# What the task asks
For each line below that contains the string "agent", copy that line.

# Extracted data
=== Begin Enclosure ===

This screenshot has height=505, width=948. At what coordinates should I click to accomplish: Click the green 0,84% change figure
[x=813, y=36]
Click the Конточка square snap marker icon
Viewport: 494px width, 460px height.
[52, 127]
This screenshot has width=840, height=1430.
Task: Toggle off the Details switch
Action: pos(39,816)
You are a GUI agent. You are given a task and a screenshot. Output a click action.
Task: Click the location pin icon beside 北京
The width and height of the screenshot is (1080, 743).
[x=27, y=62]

=== End Enclosure ===
=== Begin Enclosure ===

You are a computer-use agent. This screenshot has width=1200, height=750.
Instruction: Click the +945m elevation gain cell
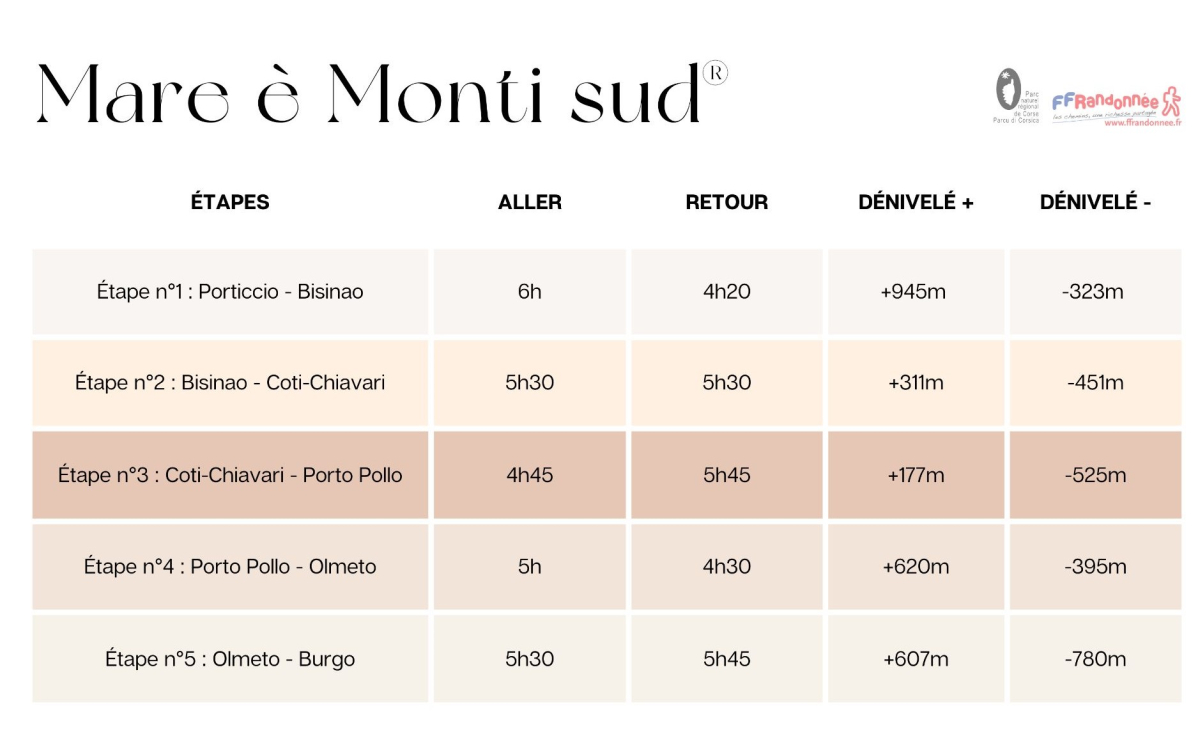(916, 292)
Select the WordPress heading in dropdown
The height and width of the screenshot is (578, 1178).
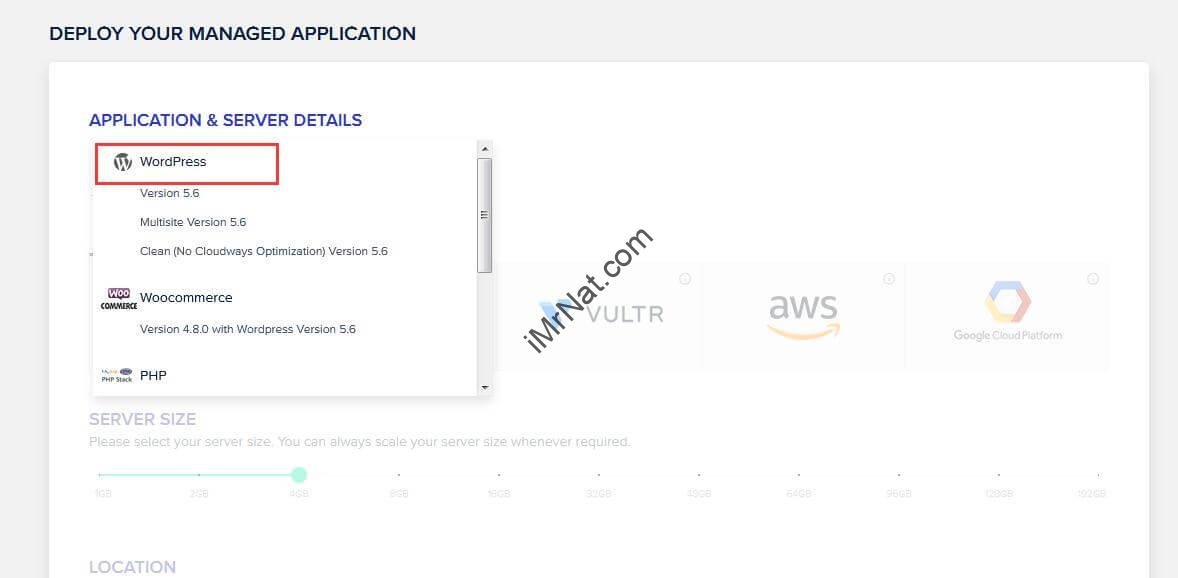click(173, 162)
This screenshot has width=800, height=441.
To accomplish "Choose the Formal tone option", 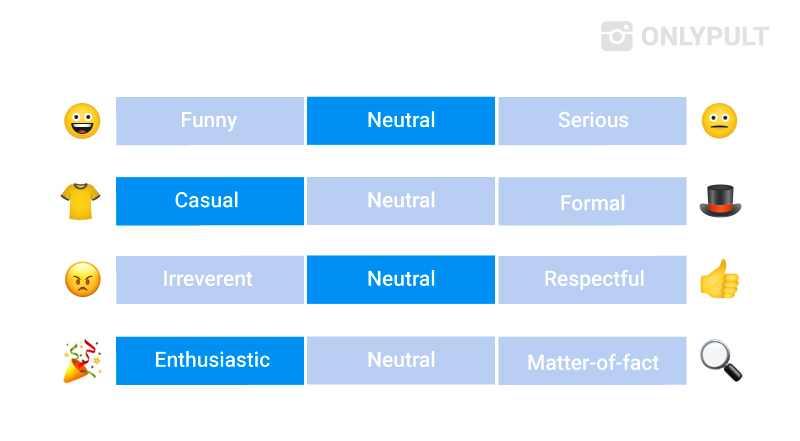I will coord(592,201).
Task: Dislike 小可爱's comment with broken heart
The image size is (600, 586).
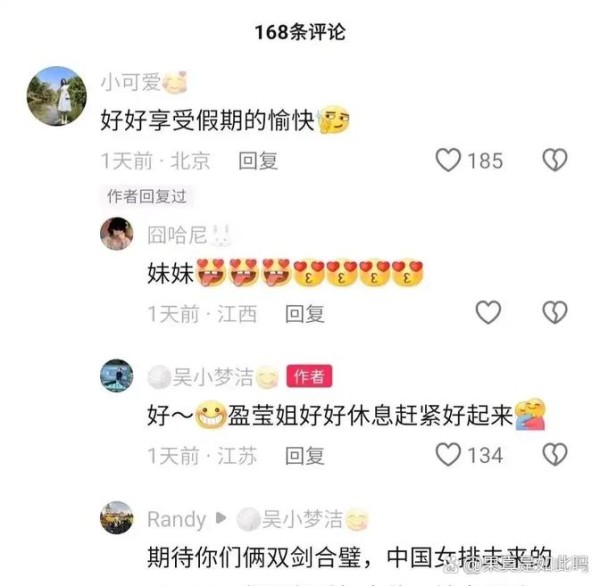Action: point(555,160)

=== End Enclosure ===
=== Begin Enclosure ===

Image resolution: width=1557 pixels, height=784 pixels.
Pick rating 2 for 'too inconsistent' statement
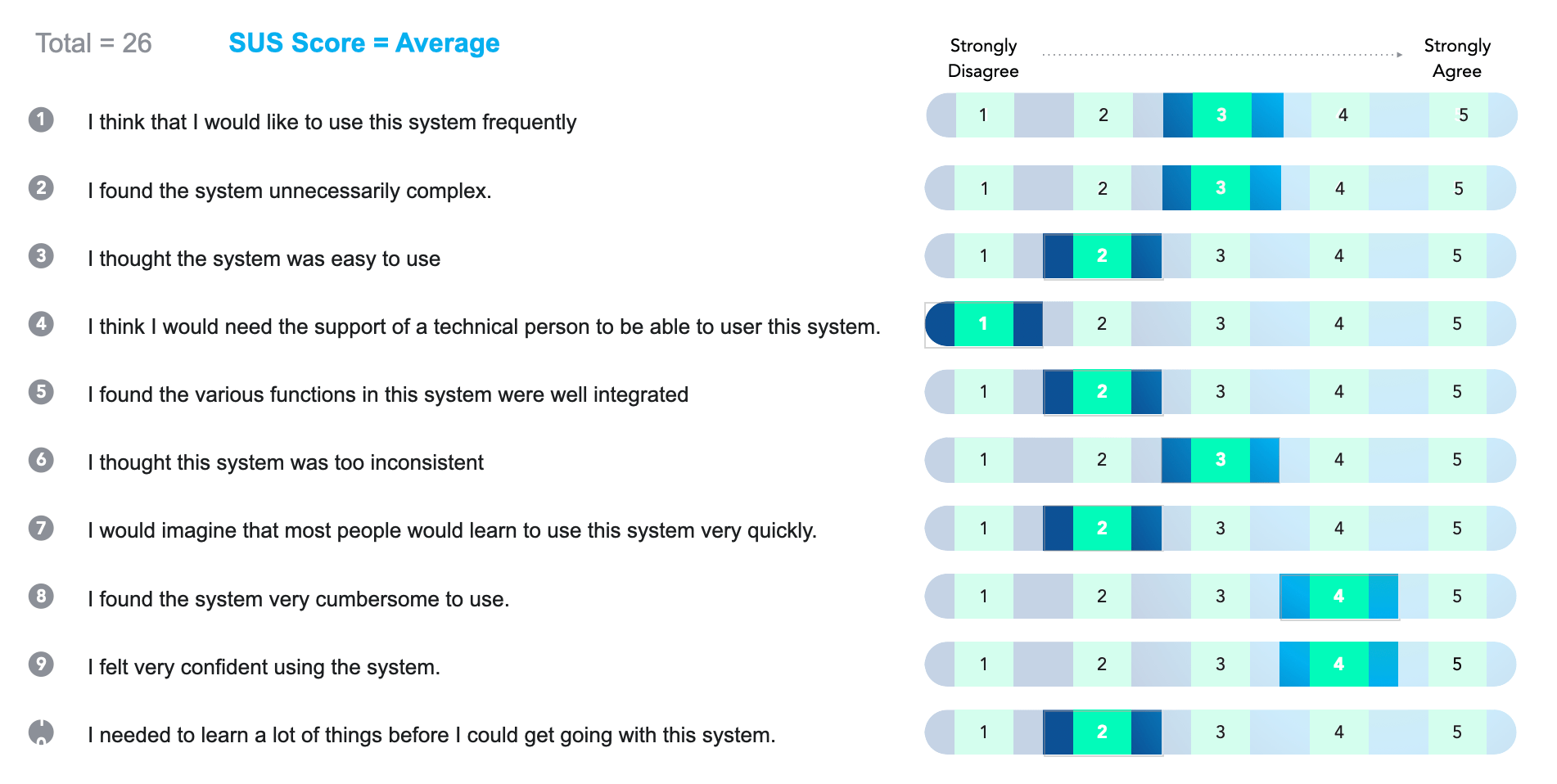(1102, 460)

=== End Enclosure ===

# Task solution
You are a GUI agent. You are given a task and a screenshot. Output a click action.
You are a computer-use agent. This screenshot has width=1200, height=750.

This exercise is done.